CITE-seq data provide RNA and surface protein counts for the same cells. This tutorial shows how MuData can be integrated into with Bioconductor workflows to analyse CITE-seq data.

Installation

The most recent dev build can be installed from GitHub:

library(remotes)
remotes::install_github("ilia-kats/MuData")

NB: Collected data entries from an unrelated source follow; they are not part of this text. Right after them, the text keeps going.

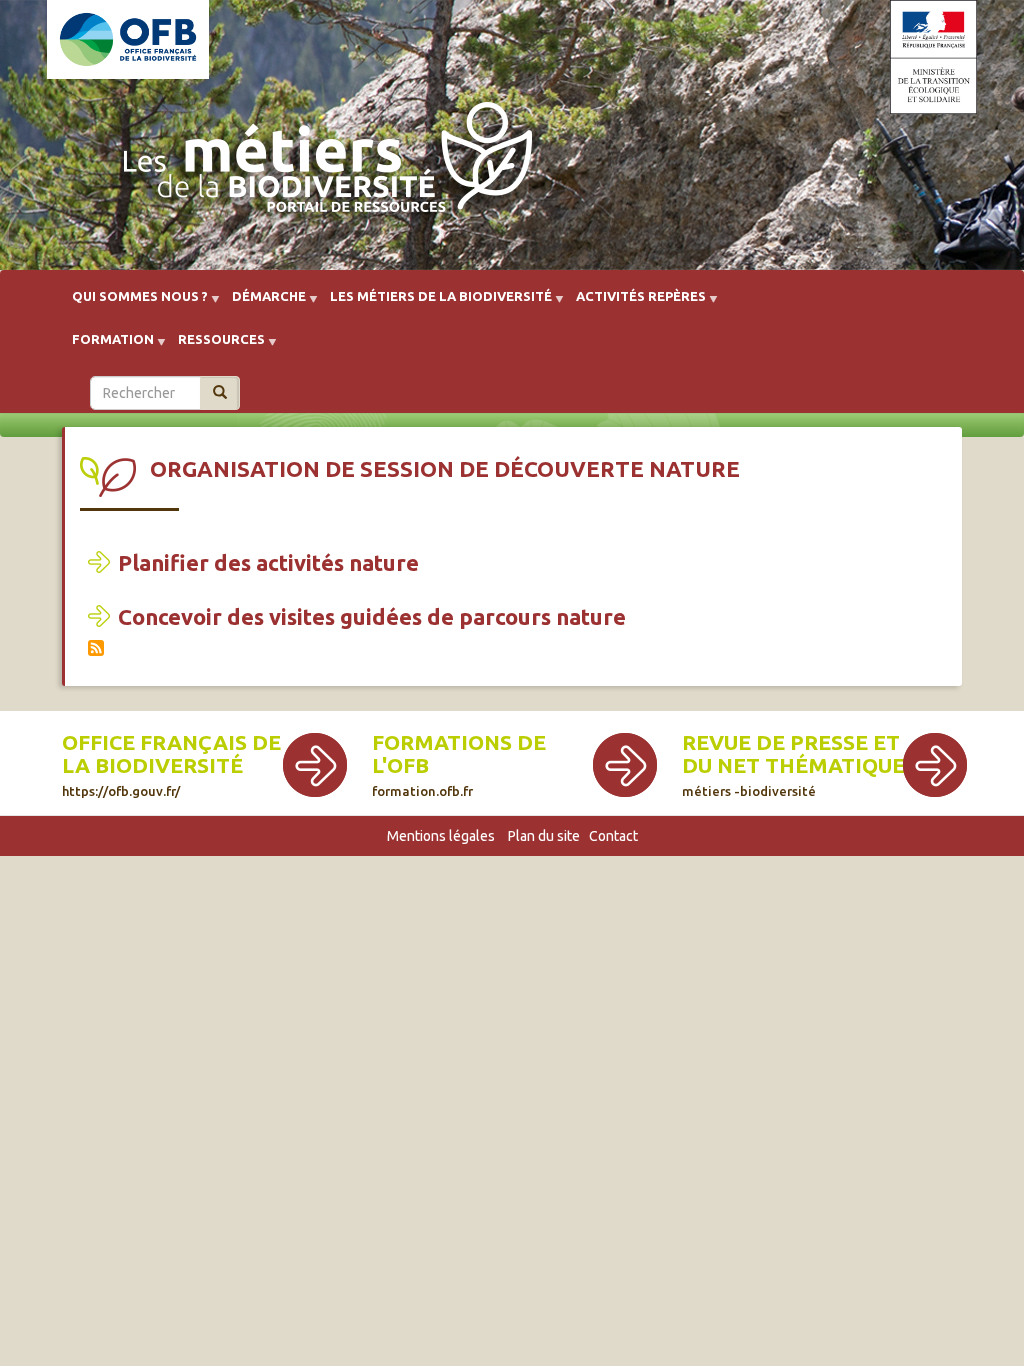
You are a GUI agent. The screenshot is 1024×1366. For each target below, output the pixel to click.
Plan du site (544, 836)
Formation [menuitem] (107, 346)
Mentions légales (441, 836)
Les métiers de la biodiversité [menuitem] (435, 303)
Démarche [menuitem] (263, 303)
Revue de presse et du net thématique (793, 754)
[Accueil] (322, 162)
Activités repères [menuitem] (635, 303)
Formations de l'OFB (459, 754)
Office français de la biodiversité (171, 754)
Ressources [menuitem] (215, 346)
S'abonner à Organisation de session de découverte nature (96, 648)
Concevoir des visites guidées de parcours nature (372, 616)
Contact (613, 836)
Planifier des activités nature (268, 562)
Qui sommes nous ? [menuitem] (134, 303)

Stable version of MuData will be available in future bioconductor versions.

Loading libraries

library(MuData)
library(SingleCellExperiment)
library(MultiAssayExperiment)
library(SingleCellMultiModal)
library(scater)

library(rhdf5)

Loading data

We will use CITE-seq data accessible with the SingleCellMultiModal Bioconductor package, which was originally described in Stoeckius et al., 2017.

mae <- CITEseq(
    DataType="cord_blood", modes="*", dry.run=FALSE, version="1.0.0"
)

mae

We see two modalities in the object — scRNAseq and scADT, the latter providing counts for antibody-derived tags. Notably, each experiment is a matrix.

Processing ADT data

While CITE-seq analysis workflows such as CiteFuse should be consulted for more details, below we exemplify simple data transformation in order to demonstrate how their output can be saved to an H5MU file later on.

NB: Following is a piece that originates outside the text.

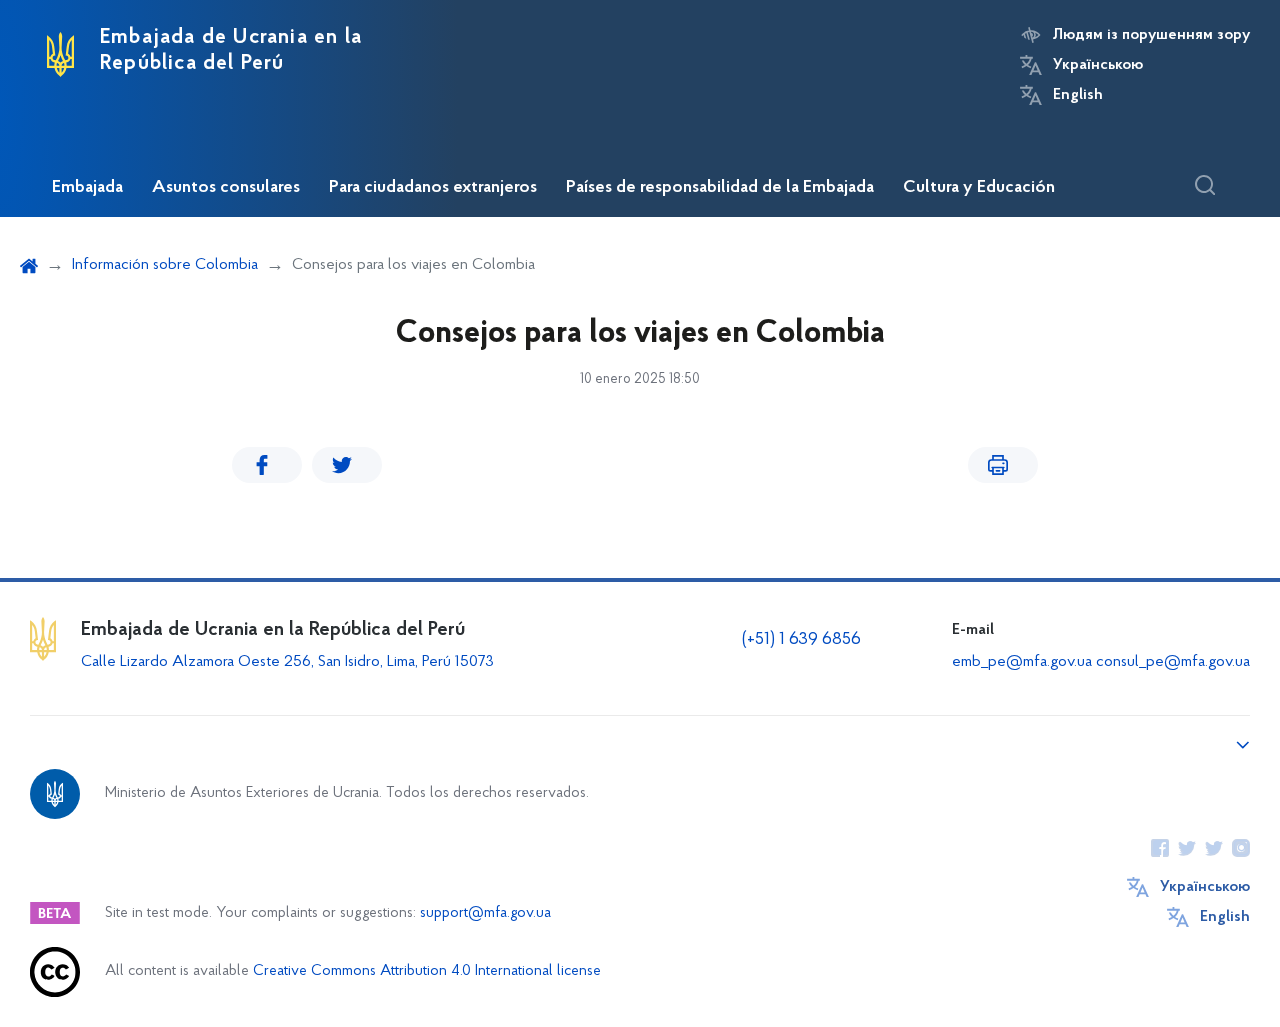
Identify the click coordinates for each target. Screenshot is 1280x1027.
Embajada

For ADT counts, we will apply CLR transformation following Hao et al., 2020:

# Define CLR transformation as in the Seurat workflow
clr <- function(data) t(
  apply(data, 1, function(x) log1p(
    x / (exp(sum(log1p(x[x > 0]), na.rm = TRUE) / length(x)))
  ))
)

We will make the ADT modality a SingleCellExperiment object and add an assay with CLR-transformed counts:

adt_counts <- mae[["scADT"]]

mae[["scADT"]] <- SingleCellExperiment(adt_counts)
assay(mae[["scADT"]], "clr") <- clr(adt_counts)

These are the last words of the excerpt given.